I should have posted this photo when I was raving on about the Joy of Reading. I think dad is reading us, "Where the Wild Things Are", an absolute classic of paediatric literature, guaranteed to make all children behave themselves. I loved that chair…. It was "dad's chair" and if I shut my eyes now, I can feel it and smell it. I wish it was here in my house with me now.
So, instead of spending precious time writing my assignments for uni, I am sitting here dilly-dallying and vacillating. I might wander into the kitchen in a minute, open the 'fridge door and stand there looking in. FYI there is not one single truly yummy thing in there because Spud and I are on our pre-UK holiday crash diet. We know that once we hit the cosy pubs of Dorset and Orkney, our waistlines are doomed. So, it's salads for us and dry biscuits. Booohooo! Okay, deadlines are ticking. I must get back it. I have been a bit morose this week secondary to the whole 9/11 ten-year anniversary. At first I just didn't want anything to do with it. I wanted it to go away and become a distant memory. What is the point of rehashing it all, I asked myself? However, a weekend at home alone with my uni work and free access to Google had me eyeing off stories here and there. The first one, about the dogs that were involved in the rescue 10 years ago.

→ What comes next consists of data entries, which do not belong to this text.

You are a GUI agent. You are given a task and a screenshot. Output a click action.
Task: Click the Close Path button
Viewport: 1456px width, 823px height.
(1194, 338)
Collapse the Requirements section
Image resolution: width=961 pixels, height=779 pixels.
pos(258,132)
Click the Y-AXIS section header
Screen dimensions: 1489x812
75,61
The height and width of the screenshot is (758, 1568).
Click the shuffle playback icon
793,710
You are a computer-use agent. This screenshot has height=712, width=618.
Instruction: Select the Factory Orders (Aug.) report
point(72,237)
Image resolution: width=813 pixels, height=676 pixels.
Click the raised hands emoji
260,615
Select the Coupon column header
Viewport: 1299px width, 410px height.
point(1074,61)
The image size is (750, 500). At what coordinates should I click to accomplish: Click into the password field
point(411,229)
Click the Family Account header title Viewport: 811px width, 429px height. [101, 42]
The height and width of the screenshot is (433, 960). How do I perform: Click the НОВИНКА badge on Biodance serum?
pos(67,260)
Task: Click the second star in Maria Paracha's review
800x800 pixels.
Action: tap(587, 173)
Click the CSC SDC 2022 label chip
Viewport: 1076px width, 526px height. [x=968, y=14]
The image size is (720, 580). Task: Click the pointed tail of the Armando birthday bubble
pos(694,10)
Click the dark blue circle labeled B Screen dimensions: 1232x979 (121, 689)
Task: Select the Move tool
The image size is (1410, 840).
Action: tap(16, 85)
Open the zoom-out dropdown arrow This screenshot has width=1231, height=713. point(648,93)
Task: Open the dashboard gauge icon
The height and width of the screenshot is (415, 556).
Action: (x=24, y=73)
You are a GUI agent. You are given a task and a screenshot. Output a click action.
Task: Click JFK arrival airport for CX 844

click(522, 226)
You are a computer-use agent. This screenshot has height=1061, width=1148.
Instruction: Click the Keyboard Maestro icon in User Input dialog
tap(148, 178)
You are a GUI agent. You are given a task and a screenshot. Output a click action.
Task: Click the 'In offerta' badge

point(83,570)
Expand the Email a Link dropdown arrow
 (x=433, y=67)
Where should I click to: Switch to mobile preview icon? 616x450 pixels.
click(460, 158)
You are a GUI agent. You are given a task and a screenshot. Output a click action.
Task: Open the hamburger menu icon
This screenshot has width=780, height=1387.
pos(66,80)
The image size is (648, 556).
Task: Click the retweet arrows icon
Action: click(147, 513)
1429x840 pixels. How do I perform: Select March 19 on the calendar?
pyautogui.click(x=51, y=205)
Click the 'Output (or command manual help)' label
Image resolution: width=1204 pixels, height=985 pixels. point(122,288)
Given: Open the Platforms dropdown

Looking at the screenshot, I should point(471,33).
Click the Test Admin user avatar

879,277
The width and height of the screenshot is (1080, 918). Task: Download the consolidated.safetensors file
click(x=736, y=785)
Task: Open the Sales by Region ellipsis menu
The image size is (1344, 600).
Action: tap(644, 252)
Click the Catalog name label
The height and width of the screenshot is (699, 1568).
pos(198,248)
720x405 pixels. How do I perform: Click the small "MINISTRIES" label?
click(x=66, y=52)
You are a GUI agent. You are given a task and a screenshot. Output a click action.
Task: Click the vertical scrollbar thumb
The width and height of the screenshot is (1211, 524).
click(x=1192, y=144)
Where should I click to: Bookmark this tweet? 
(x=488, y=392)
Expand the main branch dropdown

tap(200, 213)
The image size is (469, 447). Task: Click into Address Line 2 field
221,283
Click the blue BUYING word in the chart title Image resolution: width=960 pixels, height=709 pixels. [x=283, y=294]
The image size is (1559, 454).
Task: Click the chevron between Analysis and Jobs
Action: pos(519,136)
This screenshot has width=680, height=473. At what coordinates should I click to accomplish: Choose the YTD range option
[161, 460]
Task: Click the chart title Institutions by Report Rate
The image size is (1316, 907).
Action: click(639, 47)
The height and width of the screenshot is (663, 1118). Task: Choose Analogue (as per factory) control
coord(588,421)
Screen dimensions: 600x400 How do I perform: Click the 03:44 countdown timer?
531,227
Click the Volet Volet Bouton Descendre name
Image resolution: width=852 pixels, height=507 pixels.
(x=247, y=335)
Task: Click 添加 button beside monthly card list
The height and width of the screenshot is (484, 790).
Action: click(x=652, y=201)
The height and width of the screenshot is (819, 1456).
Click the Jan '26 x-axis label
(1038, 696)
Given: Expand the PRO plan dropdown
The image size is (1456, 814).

Then another story about things they'd found in the wreckage that they'd been able to return to family. And slowly it consumed me, just a little bit though. There were images I could not or did not want to see. Then, I saw a young boy at the memorial service, saying his dad's name out and adding the words, "you gave me life and now I wish you were here to share it with me". Oh dear. That was the end of me. The horrible reality of the day came tumbling back. As much as I want to forget that day forever, it will always haunt me - and all of us. I can't say enough how much I wish it had never, ever, ever happened. It seems that ever since then the world has been worse for it. The only beautiful thing for me about the memorial was that my two Brooklyn-based "nieces" Violet and Bolivia sang in the choir at the memorial service, which you can see here. The choir starts at about 2 mins in. I guess if you can bear to watch long enough, you will see that little boy… I don't want to see it again. It is so heartbreaking. Why can't ALL of humankind learn to love each other and get on with each other?